WORK INSTRUCTIONS => Once "Click the Joint Group selection arrow icon" turns up in a line below, reproduce that line and those after it exactly, stopping after the line with "Viewport: 1325px width, 1196px"; leave pictures out.

SOURCE DATA =>
[Start of Attachment]
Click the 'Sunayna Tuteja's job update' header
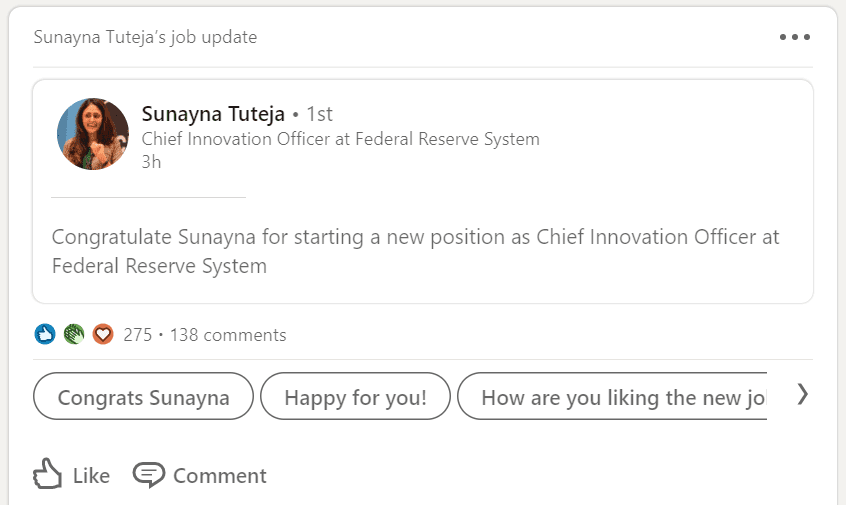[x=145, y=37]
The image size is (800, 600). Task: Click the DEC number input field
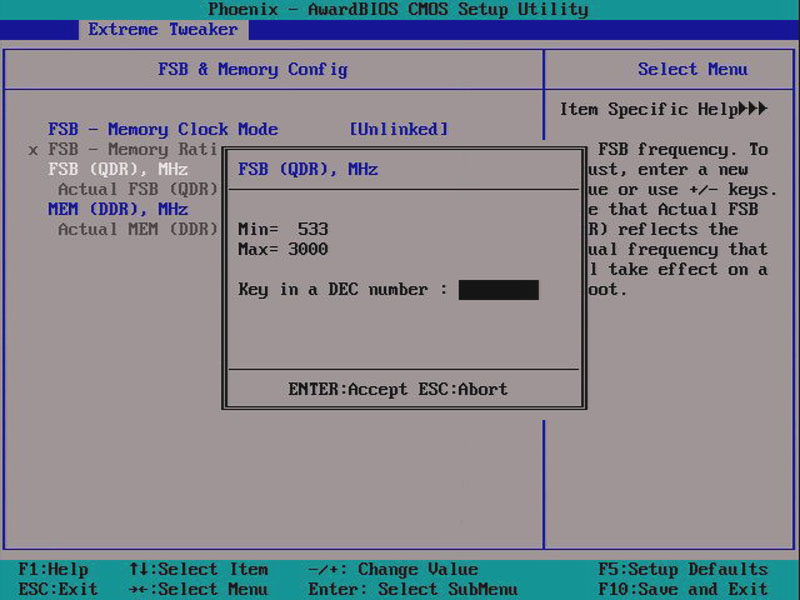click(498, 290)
[End of Attachment]
[Start of Attachment]
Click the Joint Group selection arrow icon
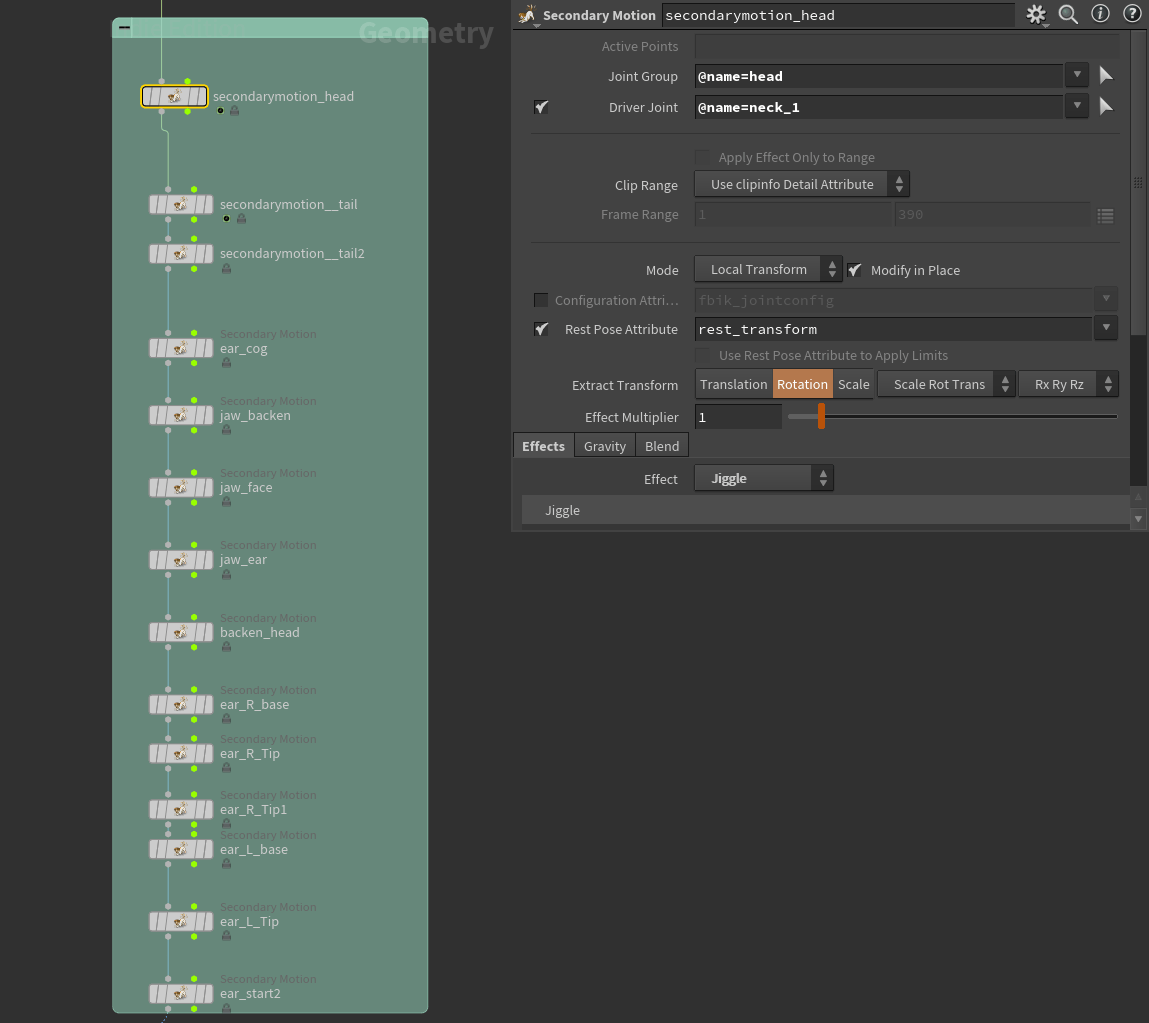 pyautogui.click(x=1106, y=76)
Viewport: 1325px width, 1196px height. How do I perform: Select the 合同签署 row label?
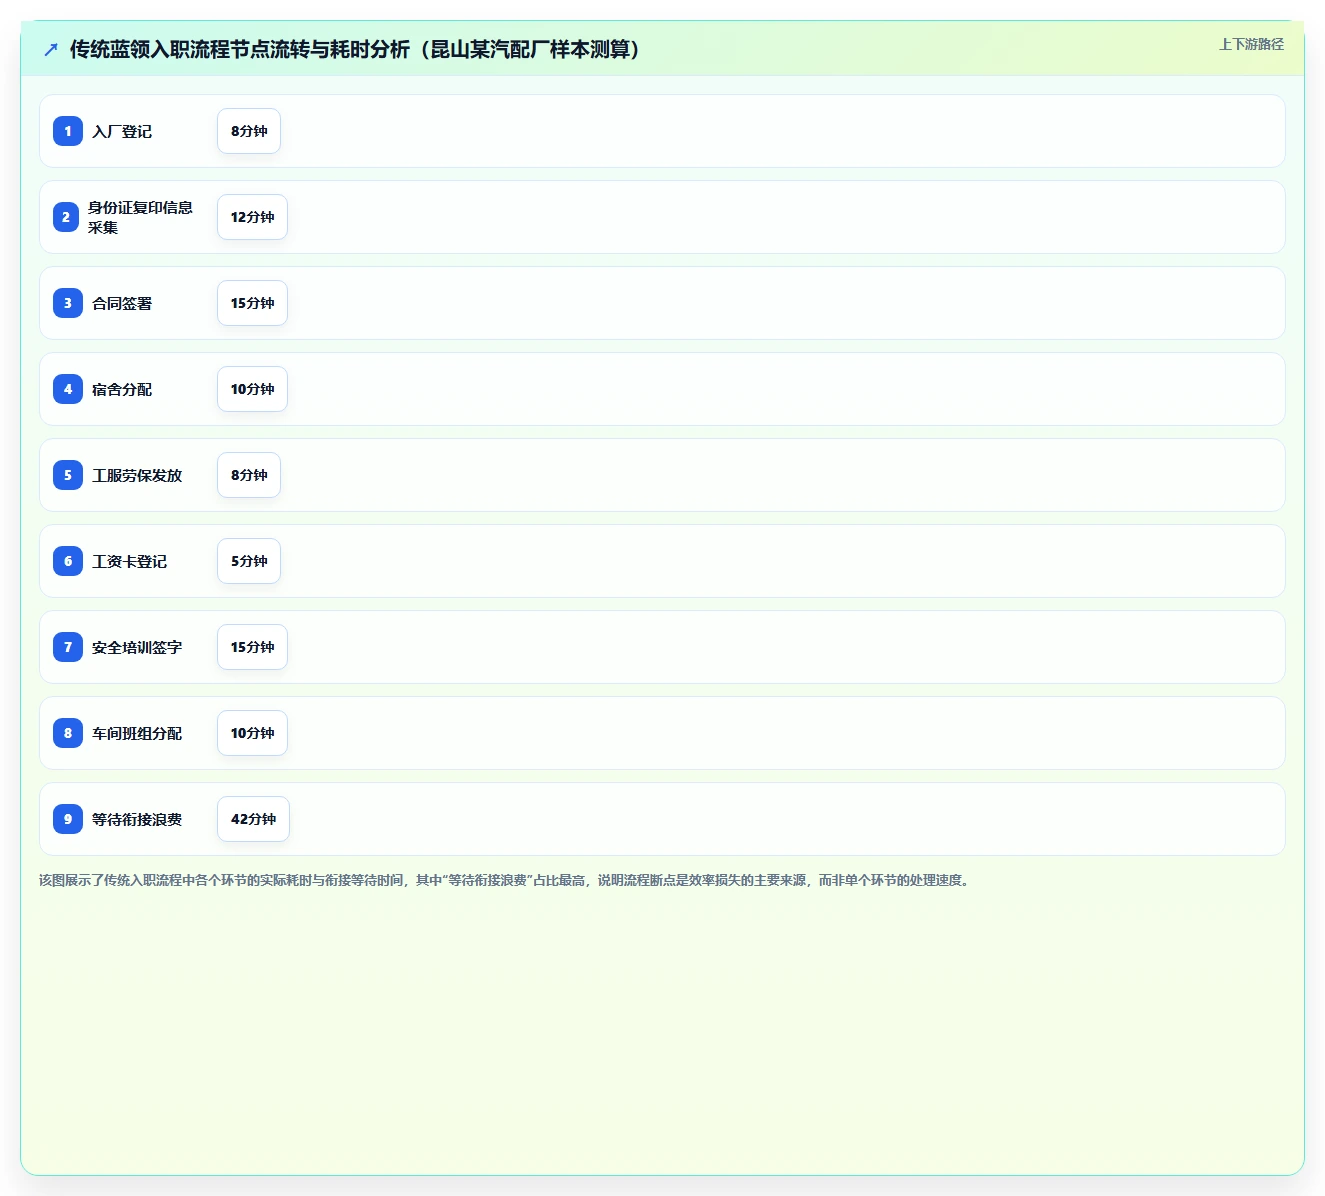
[End of Attachment]
OUTPUT FOR THIS EXERCISE =>
Click the Joint Group selection arrow icon
 pyautogui.click(x=1106, y=76)
Viewport: 1325px width, 1196px height. How do I perform: Select the 合同签署 row label?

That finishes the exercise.